◆ **SUPPLIED DATA**
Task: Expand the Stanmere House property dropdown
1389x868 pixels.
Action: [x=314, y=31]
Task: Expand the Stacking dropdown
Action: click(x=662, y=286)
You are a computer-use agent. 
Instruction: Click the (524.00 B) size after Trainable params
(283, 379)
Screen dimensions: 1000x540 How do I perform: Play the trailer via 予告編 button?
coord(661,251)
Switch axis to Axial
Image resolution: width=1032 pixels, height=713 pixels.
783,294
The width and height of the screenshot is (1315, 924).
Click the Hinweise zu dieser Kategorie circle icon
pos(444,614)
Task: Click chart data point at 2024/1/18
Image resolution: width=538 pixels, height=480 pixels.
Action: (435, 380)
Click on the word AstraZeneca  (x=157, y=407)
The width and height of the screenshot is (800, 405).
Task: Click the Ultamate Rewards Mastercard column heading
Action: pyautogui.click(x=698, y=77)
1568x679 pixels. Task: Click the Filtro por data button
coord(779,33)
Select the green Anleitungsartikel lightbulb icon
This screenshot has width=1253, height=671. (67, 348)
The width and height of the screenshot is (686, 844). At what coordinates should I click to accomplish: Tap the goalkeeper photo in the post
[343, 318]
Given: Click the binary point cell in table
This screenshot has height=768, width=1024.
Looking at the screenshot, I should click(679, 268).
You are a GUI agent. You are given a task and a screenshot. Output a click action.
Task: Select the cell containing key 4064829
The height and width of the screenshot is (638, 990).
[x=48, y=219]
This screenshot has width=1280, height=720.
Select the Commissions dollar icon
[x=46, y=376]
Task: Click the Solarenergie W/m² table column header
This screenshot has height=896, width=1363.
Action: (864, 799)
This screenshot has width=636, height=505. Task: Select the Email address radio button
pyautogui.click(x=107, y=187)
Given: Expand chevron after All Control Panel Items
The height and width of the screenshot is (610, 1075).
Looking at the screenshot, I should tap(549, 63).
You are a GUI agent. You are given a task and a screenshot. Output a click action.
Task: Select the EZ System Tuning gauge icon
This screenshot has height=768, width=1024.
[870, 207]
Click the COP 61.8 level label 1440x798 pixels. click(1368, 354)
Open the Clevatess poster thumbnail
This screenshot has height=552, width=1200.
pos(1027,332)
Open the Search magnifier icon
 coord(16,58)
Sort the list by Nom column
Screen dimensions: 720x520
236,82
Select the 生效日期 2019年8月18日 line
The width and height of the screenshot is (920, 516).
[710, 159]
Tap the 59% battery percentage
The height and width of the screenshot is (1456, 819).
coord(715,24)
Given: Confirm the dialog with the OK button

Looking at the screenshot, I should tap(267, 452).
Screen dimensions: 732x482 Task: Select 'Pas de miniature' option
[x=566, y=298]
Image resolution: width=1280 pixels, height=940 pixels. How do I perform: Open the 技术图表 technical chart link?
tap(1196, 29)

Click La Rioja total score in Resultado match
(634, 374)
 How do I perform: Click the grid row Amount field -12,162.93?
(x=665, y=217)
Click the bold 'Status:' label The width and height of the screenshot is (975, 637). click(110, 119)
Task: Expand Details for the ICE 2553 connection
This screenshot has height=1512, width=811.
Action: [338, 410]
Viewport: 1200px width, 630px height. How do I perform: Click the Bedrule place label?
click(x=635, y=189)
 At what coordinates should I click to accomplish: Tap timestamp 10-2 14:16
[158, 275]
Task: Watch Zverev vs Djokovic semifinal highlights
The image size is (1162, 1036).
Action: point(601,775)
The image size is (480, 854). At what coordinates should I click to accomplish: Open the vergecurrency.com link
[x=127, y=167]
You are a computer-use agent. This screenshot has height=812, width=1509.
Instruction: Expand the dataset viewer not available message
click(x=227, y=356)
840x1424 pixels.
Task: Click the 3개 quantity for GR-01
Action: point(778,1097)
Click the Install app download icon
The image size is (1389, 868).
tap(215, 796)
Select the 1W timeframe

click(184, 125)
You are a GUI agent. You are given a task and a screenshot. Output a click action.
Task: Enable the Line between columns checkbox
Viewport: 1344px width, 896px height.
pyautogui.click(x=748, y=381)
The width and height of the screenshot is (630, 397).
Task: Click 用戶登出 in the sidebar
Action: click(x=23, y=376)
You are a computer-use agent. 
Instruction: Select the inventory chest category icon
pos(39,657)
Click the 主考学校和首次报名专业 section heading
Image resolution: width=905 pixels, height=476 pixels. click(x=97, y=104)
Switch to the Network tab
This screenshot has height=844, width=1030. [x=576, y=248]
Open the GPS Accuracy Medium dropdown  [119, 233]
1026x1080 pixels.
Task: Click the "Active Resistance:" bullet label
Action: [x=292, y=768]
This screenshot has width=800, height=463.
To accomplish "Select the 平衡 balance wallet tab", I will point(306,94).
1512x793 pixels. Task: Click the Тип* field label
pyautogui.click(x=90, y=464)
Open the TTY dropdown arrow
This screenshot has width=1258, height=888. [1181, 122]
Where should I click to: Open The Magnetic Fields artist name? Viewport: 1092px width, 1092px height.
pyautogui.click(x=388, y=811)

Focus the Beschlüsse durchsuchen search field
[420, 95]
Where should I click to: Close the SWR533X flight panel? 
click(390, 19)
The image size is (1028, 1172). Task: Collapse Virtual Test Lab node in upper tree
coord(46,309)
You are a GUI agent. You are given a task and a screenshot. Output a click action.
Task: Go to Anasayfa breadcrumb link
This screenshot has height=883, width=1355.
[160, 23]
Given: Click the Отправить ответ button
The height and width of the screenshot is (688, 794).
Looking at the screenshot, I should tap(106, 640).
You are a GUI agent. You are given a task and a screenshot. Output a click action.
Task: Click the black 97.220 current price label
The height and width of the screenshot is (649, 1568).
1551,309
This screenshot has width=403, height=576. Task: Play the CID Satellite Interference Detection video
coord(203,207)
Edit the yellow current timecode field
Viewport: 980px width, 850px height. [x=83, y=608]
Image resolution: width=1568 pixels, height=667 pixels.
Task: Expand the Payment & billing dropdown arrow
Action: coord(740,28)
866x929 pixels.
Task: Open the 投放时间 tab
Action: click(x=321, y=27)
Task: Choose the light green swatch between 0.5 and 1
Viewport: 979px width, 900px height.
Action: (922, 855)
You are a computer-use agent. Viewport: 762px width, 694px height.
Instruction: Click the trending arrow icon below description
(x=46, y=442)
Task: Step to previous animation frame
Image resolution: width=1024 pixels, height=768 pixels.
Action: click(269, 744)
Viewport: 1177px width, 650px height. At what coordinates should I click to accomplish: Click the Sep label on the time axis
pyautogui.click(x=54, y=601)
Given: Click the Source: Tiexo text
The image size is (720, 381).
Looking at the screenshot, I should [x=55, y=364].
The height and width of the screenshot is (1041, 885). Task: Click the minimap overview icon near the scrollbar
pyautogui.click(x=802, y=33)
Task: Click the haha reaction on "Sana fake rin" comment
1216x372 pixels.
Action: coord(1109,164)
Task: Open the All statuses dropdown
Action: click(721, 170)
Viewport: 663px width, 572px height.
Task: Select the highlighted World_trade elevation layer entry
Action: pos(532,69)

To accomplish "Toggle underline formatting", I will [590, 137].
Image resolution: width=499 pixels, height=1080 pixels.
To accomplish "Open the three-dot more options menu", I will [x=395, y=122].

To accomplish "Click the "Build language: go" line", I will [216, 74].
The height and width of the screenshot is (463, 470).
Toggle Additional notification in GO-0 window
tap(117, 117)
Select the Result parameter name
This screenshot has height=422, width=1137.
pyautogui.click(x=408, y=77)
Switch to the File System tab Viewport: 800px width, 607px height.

◆ **WHAT TO WORK ON**
The complete listing must be reproduced exactly as written.

◆ **TASK SOLUTION**
Task: Expand the Stanmere House property dropdown
1389x868 pixels.
Action: [x=314, y=31]
Task: Expand the Stacking dropdown
Action: click(x=662, y=286)
You are a computer-use agent. 
Instruction: Click the (524.00 B) size after Trainable params
(283, 379)
Screen dimensions: 1000x540 How do I perform: Play the trailer via 予告編 button?
coord(661,251)
Switch axis to Axial
Image resolution: width=1032 pixels, height=713 pixels.
783,294
The width and height of the screenshot is (1315, 924).
Click the Hinweise zu dieser Kategorie circle icon
pos(444,614)
Task: Click chart data point at 2024/1/18
Image resolution: width=538 pixels, height=480 pixels.
Action: (435, 380)
Click on the word AstraZeneca  (x=157, y=407)
The width and height of the screenshot is (800, 405).
Task: Click the Ultamate Rewards Mastercard column heading
Action: pyautogui.click(x=698, y=77)
1568x679 pixels. Task: Click the Filtro por data button
coord(779,33)
Select the green Anleitungsartikel lightbulb icon
This screenshot has width=1253, height=671. (67, 348)
The width and height of the screenshot is (686, 844). At what coordinates should I click to accomplish: Tap the goalkeeper photo in the post
[343, 318]
Given: Click the binary point cell in table
This screenshot has height=768, width=1024.
Looking at the screenshot, I should click(679, 268).
You are a GUI agent. You are given a task and a screenshot. Output a click action.
Task: Select the cell containing key 4064829
The height and width of the screenshot is (638, 990).
[x=48, y=219]
This screenshot has width=1280, height=720.
Select the Commissions dollar icon
[x=46, y=376]
Task: Click the Solarenergie W/m² table column header
This screenshot has height=896, width=1363.
Action: (864, 799)
This screenshot has width=636, height=505. Task: Select the Email address radio button
pyautogui.click(x=107, y=187)
Given: Expand chevron after All Control Panel Items
The height and width of the screenshot is (610, 1075).
Looking at the screenshot, I should tap(549, 63).
You are a GUI agent. You are given a task and a screenshot. Output a click action.
Task: Select the EZ System Tuning gauge icon
This screenshot has height=768, width=1024.
[870, 207]
Click the COP 61.8 level label 1440x798 pixels. click(1368, 354)
Open the Clevatess poster thumbnail
This screenshot has height=552, width=1200.
pos(1027,332)
Open the Search magnifier icon
 coord(16,58)
Sort the list by Nom column
Screen dimensions: 720x520
236,82
Select the 生效日期 2019年8月18日 line
The width and height of the screenshot is (920, 516).
[710, 159]
Tap the 59% battery percentage
The height and width of the screenshot is (1456, 819).
coord(715,24)
Given: Confirm the dialog with the OK button

Looking at the screenshot, I should tap(267, 452).
Screen dimensions: 732x482 Task: Select 'Pas de miniature' option
[x=566, y=298]
Image resolution: width=1280 pixels, height=940 pixels. How do I perform: Open the 技术图表 technical chart link?
tap(1196, 29)

Click La Rioja total score in Resultado match
(634, 374)
 How do I perform: Click the grid row Amount field -12,162.93?
(x=665, y=217)
Click the bold 'Status:' label The width and height of the screenshot is (975, 637). click(110, 119)
Task: Expand Details for the ICE 2553 connection
This screenshot has height=1512, width=811.
Action: [338, 410]
Viewport: 1200px width, 630px height. How do I perform: Click the Bedrule place label?
click(x=635, y=189)
 At what coordinates should I click to accomplish: Tap timestamp 10-2 14:16
[158, 275]
Task: Watch Zverev vs Djokovic semifinal highlights
The image size is (1162, 1036).
Action: point(601,775)
The image size is (480, 854). At what coordinates should I click to accomplish: Open the vergecurrency.com link
[x=127, y=167]
You are a computer-use agent. This screenshot has height=812, width=1509.
Instruction: Expand the dataset viewer not available message
click(x=227, y=356)
840x1424 pixels.
Task: Click the 3개 quantity for GR-01
Action: point(778,1097)
Click the Install app download icon
The image size is (1389, 868).
tap(215, 796)
Select the 1W timeframe

click(184, 125)
You are a GUI agent. You are given a task and a screenshot. Output a click action.
Task: Enable the Line between columns checkbox
Viewport: 1344px width, 896px height.
pyautogui.click(x=748, y=381)
The width and height of the screenshot is (630, 397).
Task: Click 用戶登出 in the sidebar
Action: click(x=23, y=376)
You are a computer-use agent. 
Instruction: Select the inventory chest category icon
pos(39,657)
Click the 主考学校和首次报名专业 section heading
Image resolution: width=905 pixels, height=476 pixels. click(x=97, y=104)
Switch to the Network tab
This screenshot has height=844, width=1030. [x=576, y=248]
Open the GPS Accuracy Medium dropdown  [119, 233]
1026x1080 pixels.
Task: Click the "Active Resistance:" bullet label
Action: [x=292, y=768]
This screenshot has width=800, height=463.
To accomplish "Select the 平衡 balance wallet tab", I will point(306,94).
1512x793 pixels. Task: Click the Тип* field label
pyautogui.click(x=90, y=464)
Open the TTY dropdown arrow
This screenshot has width=1258, height=888. [1181, 122]
Where should I click to: Open The Magnetic Fields artist name? Viewport: 1092px width, 1092px height.
pyautogui.click(x=388, y=811)

Focus the Beschlüsse durchsuchen search field
[420, 95]
Where should I click to: Close the SWR533X flight panel? 
click(390, 19)
The image size is (1028, 1172). Task: Collapse Virtual Test Lab node in upper tree
coord(46,309)
You are a GUI agent. You are given a task and a screenshot. Output a click action.
Task: Go to Anasayfa breadcrumb link
This screenshot has height=883, width=1355.
[160, 23]
Given: Click the Отправить ответ button
The height and width of the screenshot is (688, 794).
Looking at the screenshot, I should tap(106, 640).
You are a GUI agent. You are given a task and a screenshot. Output a click action.
Task: Click the black 97.220 current price label
The height and width of the screenshot is (649, 1568).
1551,309
This screenshot has width=403, height=576. Task: Play the CID Satellite Interference Detection video
coord(203,207)
Edit the yellow current timecode field
Viewport: 980px width, 850px height. [x=83, y=608]
Image resolution: width=1568 pixels, height=667 pixels.
Task: Expand the Payment & billing dropdown arrow
Action: coord(740,28)
866x929 pixels.
Task: Open the 投放时间 tab
Action: click(x=321, y=27)
Task: Choose the light green swatch between 0.5 and 1
Viewport: 979px width, 900px height.
Action: (922, 855)
You are a computer-use agent. Viewport: 762px width, 694px height.
Instruction: Click the trending arrow icon below description
(x=46, y=442)
Task: Step to previous animation frame
Image resolution: width=1024 pixels, height=768 pixels.
Action: click(269, 744)
Viewport: 1177px width, 650px height. At what coordinates should I click to accomplish: Click the Sep label on the time axis
pyautogui.click(x=54, y=601)
Given: Click the Source: Tiexo text
The image size is (720, 381).
Looking at the screenshot, I should [x=55, y=364].
The height and width of the screenshot is (1041, 885). Task: Click the minimap overview icon near the scrollbar
pyautogui.click(x=802, y=33)
Task: Click the haha reaction on "Sana fake rin" comment
1216x372 pixels.
Action: coord(1109,164)
Task: Open the All statuses dropdown
Action: click(721, 170)
Viewport: 663px width, 572px height.
Task: Select the highlighted World_trade elevation layer entry
Action: pos(532,69)

To accomplish "Toggle underline formatting", I will [590, 137].
Image resolution: width=499 pixels, height=1080 pixels.
To accomplish "Open the three-dot more options menu", I will [x=395, y=122].

To accomplish "Click the "Build language: go" line", I will [216, 74].
The height and width of the screenshot is (463, 470).
Toggle Additional notification in GO-0 window
tap(117, 117)
Select the Result parameter name
This screenshot has height=422, width=1137.
pyautogui.click(x=408, y=77)
Switch to the File System tab Viewport: 800px width, 607px height.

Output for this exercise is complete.